Ils devront faire mieux, sinon plus. Ne
plus se contenter de décrire et de peindre à l’encre noire la réalité du pays,
comme ils le font à l’extérieur. Comparons ce qui est comparable. Ayons le
courage de reconnaître ce qui a été fait. Plaidons pour que ceux qui sont aux
affaires fassent plus, eu égard aux moyens à leur disposition.
Que
ceux qui viendront un jour, fassent mieux et plus pour le bien et le mieux-être
de tous les Congolais.
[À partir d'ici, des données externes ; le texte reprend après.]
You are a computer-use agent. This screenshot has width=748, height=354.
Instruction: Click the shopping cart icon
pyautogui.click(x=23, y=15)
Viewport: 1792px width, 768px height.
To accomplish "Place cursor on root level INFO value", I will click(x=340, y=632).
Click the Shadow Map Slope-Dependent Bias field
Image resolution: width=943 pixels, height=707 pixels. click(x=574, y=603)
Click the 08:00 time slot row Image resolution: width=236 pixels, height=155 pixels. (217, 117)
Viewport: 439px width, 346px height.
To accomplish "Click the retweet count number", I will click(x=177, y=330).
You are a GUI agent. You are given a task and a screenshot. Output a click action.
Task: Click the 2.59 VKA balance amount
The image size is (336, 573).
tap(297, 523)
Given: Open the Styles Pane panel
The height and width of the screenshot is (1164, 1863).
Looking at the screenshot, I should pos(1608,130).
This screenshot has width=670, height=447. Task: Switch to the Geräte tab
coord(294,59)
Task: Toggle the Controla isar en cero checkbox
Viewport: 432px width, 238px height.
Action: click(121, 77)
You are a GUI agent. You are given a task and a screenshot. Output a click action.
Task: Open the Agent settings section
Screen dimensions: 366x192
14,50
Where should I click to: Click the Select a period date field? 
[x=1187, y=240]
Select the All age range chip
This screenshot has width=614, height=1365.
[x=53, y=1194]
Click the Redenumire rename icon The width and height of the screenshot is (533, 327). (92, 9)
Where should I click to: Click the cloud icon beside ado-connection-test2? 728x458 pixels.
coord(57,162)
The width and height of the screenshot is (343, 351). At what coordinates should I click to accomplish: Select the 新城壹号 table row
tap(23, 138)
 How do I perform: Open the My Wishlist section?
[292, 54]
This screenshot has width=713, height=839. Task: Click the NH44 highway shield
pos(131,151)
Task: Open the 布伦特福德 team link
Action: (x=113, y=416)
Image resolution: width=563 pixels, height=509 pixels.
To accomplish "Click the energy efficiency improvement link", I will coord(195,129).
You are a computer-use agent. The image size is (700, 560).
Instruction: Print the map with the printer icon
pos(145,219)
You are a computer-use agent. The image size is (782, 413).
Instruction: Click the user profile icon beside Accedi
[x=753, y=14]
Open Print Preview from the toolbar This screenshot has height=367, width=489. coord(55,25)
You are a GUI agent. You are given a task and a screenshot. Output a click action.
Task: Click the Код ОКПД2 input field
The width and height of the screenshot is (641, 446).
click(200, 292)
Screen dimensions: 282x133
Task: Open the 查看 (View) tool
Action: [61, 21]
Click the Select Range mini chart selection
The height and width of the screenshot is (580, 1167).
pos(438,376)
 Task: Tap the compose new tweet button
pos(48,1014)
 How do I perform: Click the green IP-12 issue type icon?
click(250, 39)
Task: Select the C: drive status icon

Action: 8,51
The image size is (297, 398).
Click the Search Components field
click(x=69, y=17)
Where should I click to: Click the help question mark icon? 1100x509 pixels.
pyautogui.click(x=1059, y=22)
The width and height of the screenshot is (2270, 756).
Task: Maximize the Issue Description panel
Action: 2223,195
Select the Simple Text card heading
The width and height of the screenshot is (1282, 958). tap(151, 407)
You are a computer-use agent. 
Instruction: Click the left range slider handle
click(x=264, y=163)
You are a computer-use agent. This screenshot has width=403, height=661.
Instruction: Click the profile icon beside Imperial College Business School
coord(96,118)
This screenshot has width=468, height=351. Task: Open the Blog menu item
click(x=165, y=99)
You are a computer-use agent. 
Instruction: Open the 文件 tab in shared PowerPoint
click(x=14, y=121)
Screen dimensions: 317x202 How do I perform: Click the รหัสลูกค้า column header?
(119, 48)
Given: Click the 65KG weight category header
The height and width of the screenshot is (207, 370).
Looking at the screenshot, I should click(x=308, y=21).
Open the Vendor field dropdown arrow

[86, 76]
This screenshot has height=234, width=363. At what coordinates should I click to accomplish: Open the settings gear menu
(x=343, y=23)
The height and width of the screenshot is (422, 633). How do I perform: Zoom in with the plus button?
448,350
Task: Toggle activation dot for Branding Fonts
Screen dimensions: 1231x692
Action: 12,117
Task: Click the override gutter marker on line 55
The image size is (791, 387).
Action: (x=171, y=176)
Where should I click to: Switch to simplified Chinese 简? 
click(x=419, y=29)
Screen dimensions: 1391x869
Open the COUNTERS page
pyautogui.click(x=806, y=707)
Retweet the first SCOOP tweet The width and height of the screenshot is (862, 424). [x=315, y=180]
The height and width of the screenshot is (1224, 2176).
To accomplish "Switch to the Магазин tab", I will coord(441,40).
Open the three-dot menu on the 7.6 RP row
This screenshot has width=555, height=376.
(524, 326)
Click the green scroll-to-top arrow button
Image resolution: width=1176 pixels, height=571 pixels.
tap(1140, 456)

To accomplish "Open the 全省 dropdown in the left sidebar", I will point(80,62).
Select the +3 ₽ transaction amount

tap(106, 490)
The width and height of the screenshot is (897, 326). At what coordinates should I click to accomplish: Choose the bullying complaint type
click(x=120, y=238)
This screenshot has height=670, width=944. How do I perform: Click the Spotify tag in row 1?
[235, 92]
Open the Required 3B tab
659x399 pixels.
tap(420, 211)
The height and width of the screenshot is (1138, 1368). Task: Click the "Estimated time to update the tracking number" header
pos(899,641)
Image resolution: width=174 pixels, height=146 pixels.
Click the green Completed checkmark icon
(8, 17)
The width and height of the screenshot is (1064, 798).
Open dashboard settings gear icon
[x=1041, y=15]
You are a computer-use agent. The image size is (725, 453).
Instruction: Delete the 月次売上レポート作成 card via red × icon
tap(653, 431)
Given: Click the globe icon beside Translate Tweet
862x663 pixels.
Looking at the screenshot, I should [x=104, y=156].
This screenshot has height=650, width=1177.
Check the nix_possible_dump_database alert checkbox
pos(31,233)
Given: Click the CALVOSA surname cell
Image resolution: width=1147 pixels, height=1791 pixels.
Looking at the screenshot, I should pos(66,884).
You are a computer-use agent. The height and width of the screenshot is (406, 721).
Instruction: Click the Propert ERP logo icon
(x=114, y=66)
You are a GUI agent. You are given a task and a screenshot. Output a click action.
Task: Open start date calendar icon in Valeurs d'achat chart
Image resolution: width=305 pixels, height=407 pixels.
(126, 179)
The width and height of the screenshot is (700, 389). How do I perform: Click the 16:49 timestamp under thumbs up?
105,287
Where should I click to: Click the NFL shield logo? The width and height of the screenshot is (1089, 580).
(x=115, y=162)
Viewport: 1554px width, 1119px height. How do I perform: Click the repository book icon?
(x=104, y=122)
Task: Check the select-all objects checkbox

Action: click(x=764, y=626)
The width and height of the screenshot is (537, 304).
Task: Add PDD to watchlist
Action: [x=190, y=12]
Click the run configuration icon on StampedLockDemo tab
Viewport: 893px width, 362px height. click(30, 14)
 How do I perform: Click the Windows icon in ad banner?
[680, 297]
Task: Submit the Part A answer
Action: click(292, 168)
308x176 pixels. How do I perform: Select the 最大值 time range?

S’ils peuvent apporter des correctifs, c’est tant mieux.
Après tout, le Congo n’est-il pas un patrimoine commun ? Nul n’a le droit de se l’approprier, de le privatiser pour le
mettre entre les mains d’un clan, d’une caste ou d’une écurie
tribalo-régionaliste !
Point
donc n’est besoin de venir le détruire sous le fallacieux prétexte qu’on aurait
fait mieux, sinon autrement ! Ce qui a été entrepris, qu’on le veuille ou
non, appartiendra au patrimoine collectif. Pourquoi ne pas attendre son tour
pour montrer ce dont on est capable, au lieu de toujours détruire comme c’est
souvent le cas au Congo ? Les gens détruisent avant de reconstruire. Ensuite,
ils se plaignent. Les mêmes ne s’empêchent de crier, ensuite, que rien n’a été
fait !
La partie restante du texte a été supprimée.